### Activity
Restate word for word the lines in the listing below, starting at the line containing "This screenshot has height=729, width=1568." and ending at the line containing "Click the Server field label", both included; leave out the rest.

### Exercise material
####

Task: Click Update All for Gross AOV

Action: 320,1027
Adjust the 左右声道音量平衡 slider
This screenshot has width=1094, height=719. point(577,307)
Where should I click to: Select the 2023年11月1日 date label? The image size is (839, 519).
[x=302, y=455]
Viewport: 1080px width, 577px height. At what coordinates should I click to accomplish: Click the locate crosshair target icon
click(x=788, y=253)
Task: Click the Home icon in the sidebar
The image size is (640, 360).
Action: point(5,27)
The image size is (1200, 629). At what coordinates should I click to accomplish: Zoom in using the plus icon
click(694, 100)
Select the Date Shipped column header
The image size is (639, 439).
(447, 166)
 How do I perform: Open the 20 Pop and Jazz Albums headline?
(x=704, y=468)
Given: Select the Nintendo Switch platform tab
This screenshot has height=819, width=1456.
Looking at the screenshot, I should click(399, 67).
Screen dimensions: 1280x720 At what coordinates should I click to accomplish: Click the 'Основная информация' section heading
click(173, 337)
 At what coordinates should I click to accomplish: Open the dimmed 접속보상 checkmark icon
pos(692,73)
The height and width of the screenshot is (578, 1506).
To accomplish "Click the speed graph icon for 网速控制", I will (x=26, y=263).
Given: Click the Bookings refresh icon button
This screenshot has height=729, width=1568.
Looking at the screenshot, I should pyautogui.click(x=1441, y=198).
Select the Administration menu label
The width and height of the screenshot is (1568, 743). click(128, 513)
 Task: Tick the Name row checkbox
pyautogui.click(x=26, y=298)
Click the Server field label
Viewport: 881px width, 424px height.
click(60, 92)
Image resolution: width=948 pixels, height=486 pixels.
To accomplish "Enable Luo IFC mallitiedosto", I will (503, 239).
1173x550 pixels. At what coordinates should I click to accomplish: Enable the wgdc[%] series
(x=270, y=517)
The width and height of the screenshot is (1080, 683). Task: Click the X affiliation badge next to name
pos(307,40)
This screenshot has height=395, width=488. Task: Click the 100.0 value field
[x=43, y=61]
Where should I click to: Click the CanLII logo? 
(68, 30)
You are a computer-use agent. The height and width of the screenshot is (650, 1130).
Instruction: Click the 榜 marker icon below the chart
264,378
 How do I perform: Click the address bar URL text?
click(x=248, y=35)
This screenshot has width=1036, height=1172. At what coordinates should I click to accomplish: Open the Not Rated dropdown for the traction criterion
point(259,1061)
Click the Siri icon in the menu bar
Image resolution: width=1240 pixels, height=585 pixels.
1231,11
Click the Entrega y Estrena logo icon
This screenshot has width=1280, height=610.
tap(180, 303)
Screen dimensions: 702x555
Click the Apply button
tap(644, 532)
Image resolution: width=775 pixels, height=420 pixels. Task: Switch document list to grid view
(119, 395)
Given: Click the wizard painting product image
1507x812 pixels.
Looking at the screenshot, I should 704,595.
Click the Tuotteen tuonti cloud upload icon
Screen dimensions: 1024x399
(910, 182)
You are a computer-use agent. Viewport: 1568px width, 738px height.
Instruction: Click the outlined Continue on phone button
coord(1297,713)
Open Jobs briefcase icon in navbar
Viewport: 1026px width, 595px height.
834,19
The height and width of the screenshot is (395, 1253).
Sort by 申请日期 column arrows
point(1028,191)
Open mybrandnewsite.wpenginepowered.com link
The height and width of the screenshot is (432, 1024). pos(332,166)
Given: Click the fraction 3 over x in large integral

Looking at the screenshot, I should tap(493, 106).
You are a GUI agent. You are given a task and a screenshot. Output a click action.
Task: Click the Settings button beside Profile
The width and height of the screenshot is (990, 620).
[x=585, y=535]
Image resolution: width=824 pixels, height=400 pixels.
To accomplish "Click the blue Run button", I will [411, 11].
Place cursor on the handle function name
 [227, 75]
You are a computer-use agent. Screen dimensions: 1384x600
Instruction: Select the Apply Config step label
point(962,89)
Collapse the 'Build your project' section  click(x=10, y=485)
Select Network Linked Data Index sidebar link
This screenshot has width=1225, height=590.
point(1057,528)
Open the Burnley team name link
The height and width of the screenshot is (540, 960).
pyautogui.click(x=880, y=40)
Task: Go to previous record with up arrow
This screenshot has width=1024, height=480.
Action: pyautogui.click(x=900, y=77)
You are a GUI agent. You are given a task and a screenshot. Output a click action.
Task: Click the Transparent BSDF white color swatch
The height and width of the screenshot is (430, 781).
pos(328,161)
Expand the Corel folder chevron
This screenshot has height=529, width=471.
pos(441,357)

####

### Solution for this exercise
This screenshot has height=729, width=1568.
Looking at the screenshot, I should pyautogui.click(x=1441, y=198).
Select the Administration menu label
The width and height of the screenshot is (1568, 743). click(128, 513)
 Task: Tick the Name row checkbox
pyautogui.click(x=26, y=298)
Click the Server field label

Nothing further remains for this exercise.